Sunday, March 1, 2015

The D.C. Dead Show (part I, before it all got strange)

Springtime in Indiana can, in some years, be more cruel than the bitterest of winters. The snow doesn't simply melt, with the heating of the hemisphere, but is washed straightaway by the rains. Looking out the window, you can watch the white recede and the grass grow green again. Soon, there is the light green of new growth. Still the rains fall, leaving the new verdant lawns soggy and inaccessible. Being stuck indoors during a blizzard or overly long freeze is tenable, even expected. Being shut up indoors for weeks while the world is once more springing to life is intolerable. I am remembering one such spring and the lengths my protracted exile from nature had driven me.
One day, as I was debating the construction of an ark, a wee bit of blue appeared to the south and west of Muncie. The rain had gone to a drizzle. It occurred to me that I hadn't been in the woods for quite a while. Trees and plants and moving water have always been energizing to me, relieving the encumbrances of daily life.
I grabbed a sack of smoke and pointed the Buick at that patch of blue.
East Central Indiana is unlike the wooded hills where I grew up. Both are corn country; acres of fields dotted with wooded areas. Muncie has less wooded areas than southern Ohio, and I had no luck finding one that looked accessible. They were all small, one acre plots, well back from the road and across muddy fields in view of the farms that possessed them. It was while I was searching that the downpour returned.
Lighting up another joint, I meandered the farm roads and sodden highways back to town. A short ways from the little city, I found a row of greenhouses, set among an orchard. I don't remember the name of the nursery, but decided to avail myself of the greening vibe and pulled into their parking lot.
I entered the first of four long glass buildings and, finding it occupied by a cashier and several middle aged women, moved along a connecting arch to the next. I did so until I found myself in the farthest, and likely least populated. I sparked another doob and wandered the aisles, absorbing the surrounding life with each of my senses. At the rear of the building stood a group of young trees, and I sat down among them, inhaling their fragrance with that of the sativa burning at my fingertips.
The sudden voice that broke my reverie startled me. “That looks like a great idea, I do that as often as I can”. It turns out, that was no sprinkler system I heard behind the trees, but a hippie with a hose. He introduced himself as David while he availed himself of the proffered joint. I told him of my quest for a woods and how it led me to the nursery. He invited me to follow him home on his break to sample some indica and I complied, following him to Tenth street.
We chatted at length, and he showed me his “paintings”. Less art than craft, they were the product of oil colors floating on water that he dipped paper into. They were pleasing to look at, yet still, there was no artistry involved. In the end, he sold me an ounce of the sticky stuff we'd been smoking. His wife was livid that he would bring a stranger to his home and conduct business. I had short hair at the time, and was sporting wire rimmed glasses, a collared shirt, and a watch; not exactly the uniform of my people.

Data listing =
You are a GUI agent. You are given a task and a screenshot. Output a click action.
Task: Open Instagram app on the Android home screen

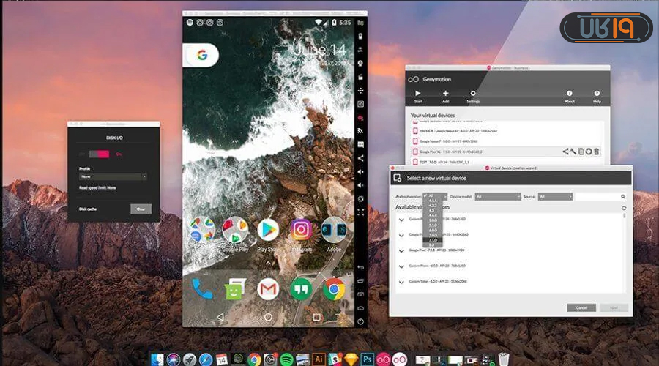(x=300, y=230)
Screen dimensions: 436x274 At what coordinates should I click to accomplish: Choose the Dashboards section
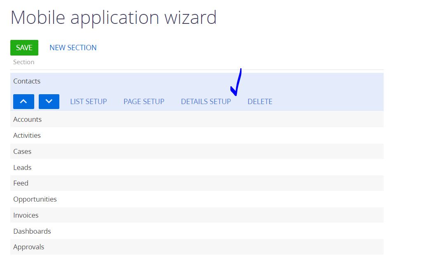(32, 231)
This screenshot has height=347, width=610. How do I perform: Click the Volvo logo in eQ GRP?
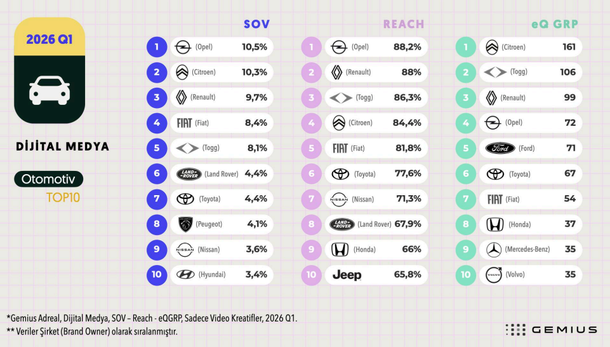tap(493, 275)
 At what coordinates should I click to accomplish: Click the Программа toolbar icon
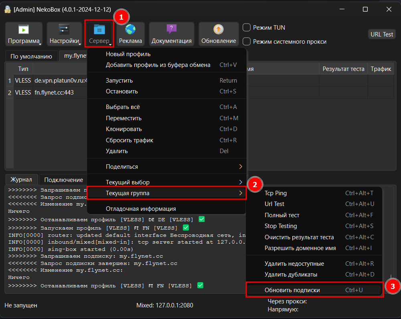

Set exercise 1 =
In the D.C. Dead Show post, what were David's "paintings" made from?
Set exercise 2 =
Carry the D.C. Dead Show post forward, starting after its final sentence.

Final result 1 =
Oil colors floating on water, which he dipped paper into.

Final result 2 =
I was about to leave, when he invited me to join him and some friends and travel to a Grateful Dead show in D.C. In a couple of months. At first I declined, but when I searched my mind for an excuse, I found I had none. I had no girlfriend or job so, “Hell yeah” I said. “Sign me up”.
On the appointed day, Dave picked me up in his bright orange high top VW bus with the giant daisy on the front. It was only then that I found that his “friends” were one single individual named Bill. I knew Bill. I used to sell LSD to Bill. Bill was an odd cat.
Bill was a big fella who dressed exclusively in pastel bedsheets. He wore lipstick, eyeliner, and nail polish, all in black. He had some kind of vampire thing going on. Had they used the word back then he would have been Goth, all but for the weird ass pale blue bedsheet.
I used to meet him at his mother's house. She would announce that his drug dealer was there, and he would appear and take me to his basement and we would do business. His mother holds a position in city government and, to this day, calls any former associates of her son “drug dealers” and holds them responsible for his heroin addiction years later.
He only went in for two or three hundred dollars at a time. He constantly demanded a better price. I told him if he spent more, or paid up front when I placed my orders, he could halve his expenses, but he wouldn't go for it. Eventually I noticed the bills he would pay with all had a red magic marker dot in the lower right hand corner of the reverse side. I discussed this with the people I dealt with on the supply side, paranoid that I was receiving marked money and giving fair warning to those it trickled up to. I was advised to discuss it with him, rather than cutting him off. I followed instructions, failing to grasp the greed that motivated the individual on the supply side.
Bill denied marking the money, or noticing it had been marked. He assured me that the bills in question came from an assortment of people and the marks must be coincidental. I couldn't buy his excuses, but continued doing business while I tried to figure things out.
Actually, it wasn't me who noticed the marked bills, but a weed supplier on 8th street who pointed it out. He turned out to be an undercover agent for the DTF, but that's another story.
Before I met Dave, the situation with Bill solved itself. The Dead were coming through town in May and Bill was going to follow the pipe dream of twenty five dollar sheets on the dead lot. He focused all his finances in this direction and ceased dealing with me. He later told me he found the fabled twenty five dollar sheets, but they turned out to be plain blotter paper. No LSD was on them.
In the van, on the way to the show, Bill told me he intended to find the people who sold the bogus doses and force them to take them back. He didn't. He ended up ripping people off and selling those sheets as individual hits to unsuspecting Deadheads. I remember him justifying this, but don't remember the details of how. I can't think of much that is more reprehensible in the LSD trade. I let my friends know, that they shouldn't deal with Bill.
That was how the D.C. Trip started out. Dave, had a case of Sunny D, his “art” and some other crap that he planned on selling at quite a markup on the lot to fund his third of the expenses. He later told me he had his wife's permission to attend based on the projected profit he would return with. I had saddled myself with just the kind of capitalist hippies I abhored.
I had cash in my pocket and two hits of that fantastic blue paper with gold stars, and a mop up. Mop ups are sheets of very heavy (almost cardboard) that they throw in the pan to soak up whatever is left of the LSD when they lay sheets. For every ten sheets I ordered, I got a sheet of mop up. Mop ups are awesome. Let's say maybe 800 micrograms or more instead of the already 350 mics my people regularly laid.
We stopped in Virginia to pick up hitch hikers. One had his leg in a cast. Dave said it was in hopes they would kick down some gas. After ten hours or so in the van with Bill and Dave, it was apparent that they were in it for the possible profit, not the show.